Up@dawn 2.0

Wednesday, May 2, 2018

Jim Holt

#8 2nd installment:

I was amused to find Jim Holt on a Ted Talk talking about the existence of the universe. https://www.youtube.com/watch?v=zORUUqJd81M

I thought it was really nice to put a face on the man whose book I’ve read and hear him talk about things that I’ve wanted to ask him, like what he thought of the Ontological Argument (which apparently isn’t much). I have to say, I was surprised to find out halfway through the video that he was a relatively fluid speaker, considering the magnitude of his topic. Just the way he puts God and the world into a mathematical formula (God plus nothing = the world) really put our existence, science, and religion into a different light.



Not only Holt a really good speaker, but I like the wide variety of perspectives that he’s accumulated for his book and this presentation. He can talk about how Buddhists believe the world is a giant piece of nothing, and then discuss the Plato concept Plenitude, or the concept that the universe is as full as possible. The fact that he’s a Western philosopher but knows about Eastern philosophy and metaphysics make his works feel more reliable to me. He’s not arguing for a certain point, but rather trying to grasp the best pieces of wisdom from the smartest people he can and put them together to make something new.




And then of course Professor Holt just has to go and talk about multiple realities and/or universes. Now of course I’ve theory before, but Holt kind of breezes through the fundamental underlying physics and mechanics of this theory, and that’s the part where he loses me a bit. Other than that, I’m understanding his theory of various qualities of realities, such as a perfectly elegant realities, or full reality, or simple reality.

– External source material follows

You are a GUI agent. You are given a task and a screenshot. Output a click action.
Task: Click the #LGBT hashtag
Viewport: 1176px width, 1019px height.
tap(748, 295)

Now, when he discusses the importance of our existence in relation to the importance of our reality, I feel he starts talking in a more abstract fashion. For the majority of his presentation thus far, his statements have been pretty concrete and fact-based. Now he’s discussing how much of an impact our choices would have in a world that’s full of all possibilities versus one that has a limited number, and that kind of threw me off. He proposes that we live in a reality that’s very mediocre, being full of both bad and good situations, which we could magnify or minimize through some unexplained fashion. I couldn’t really get along with that last statement, but whatever, he’s only discussing the existence of the universe in the span of 17 minutes, so I guess he deserves a bit of leeway.

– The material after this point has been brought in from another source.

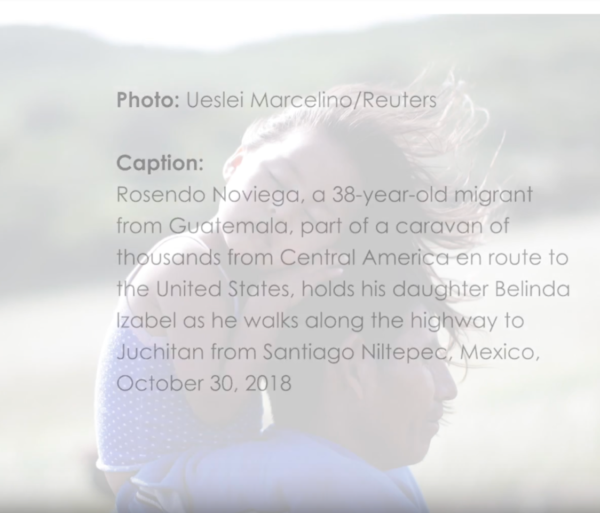Screen dimensions: 600x513
Task: Click the word "caravan" in the caption
Action: click(438, 226)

As a conclusion for his presentation, he admits he never owned a cell phone, which I found kind of off topic at first. Thinking back, he did mention how most of us probably didn’t care much for the existence of the universe, or our own for that matter. I suppose he thought his nonconformity to modern communication would surprise us more than the idea that multiple universes exist, or that our individual births equate to a mathematical possibility. It might just be me, but I took that as a passive-aggressive form of narcissism as opposed to a clever ending. So, I’ll admit, the ending was a bit of a letdown compared to the beginning of his presentation, which was really just stuff he already covered in his book in the first place. I know the titles of his book and his presentation are the same, but I was hoping that he would have something extra in his Ted Talk, especially since the book had already covered so much information, but really it just felt like a bad sequel for a movie franchise. I don’t mean to rip into him too much, he's a brilliant guy who’s covering a huge topic, but it just felt like something was missing. Not to mention he never covered the fact that science couldn’t explain the beginning of the universe more than religion could. All I hope is that his next book doesn’t conclude on his lack of WIFI.

Comments:

- http://cophilosophy.blogspot.com/2018/04/morals-by-brendan-mcgee-8_26.html#comment-form

-http://cophilosophy.blogspot.com/2018/04/t-he-meaning-of-human-existence-daniel.html

1st post:
http://cophilosophy.blogspot.com/2018/04/is-modern-philosophy-literature.html#comment-form

2 comments:

  1. Maybe his point was that we create an artifical "reality" via technology, and in the process begin to forget the wonder of our existence. I don't know. I'll watch his TED Talk.

    "the fact that science couldn’t explain the beginning of the universe more than religion could" - I think it's too soon to call that a "fact"...

    ReplyDelete
  2. Ministro Paulo Guedes é o ministro da economia brasileiro e os nossos carros já estão com o IPVA 2019 pagos e o Licenciamento anual em dia. E o nosso Flamengo ? 2019

    ReplyDelete

Note: Only a member of this blog may post a comment.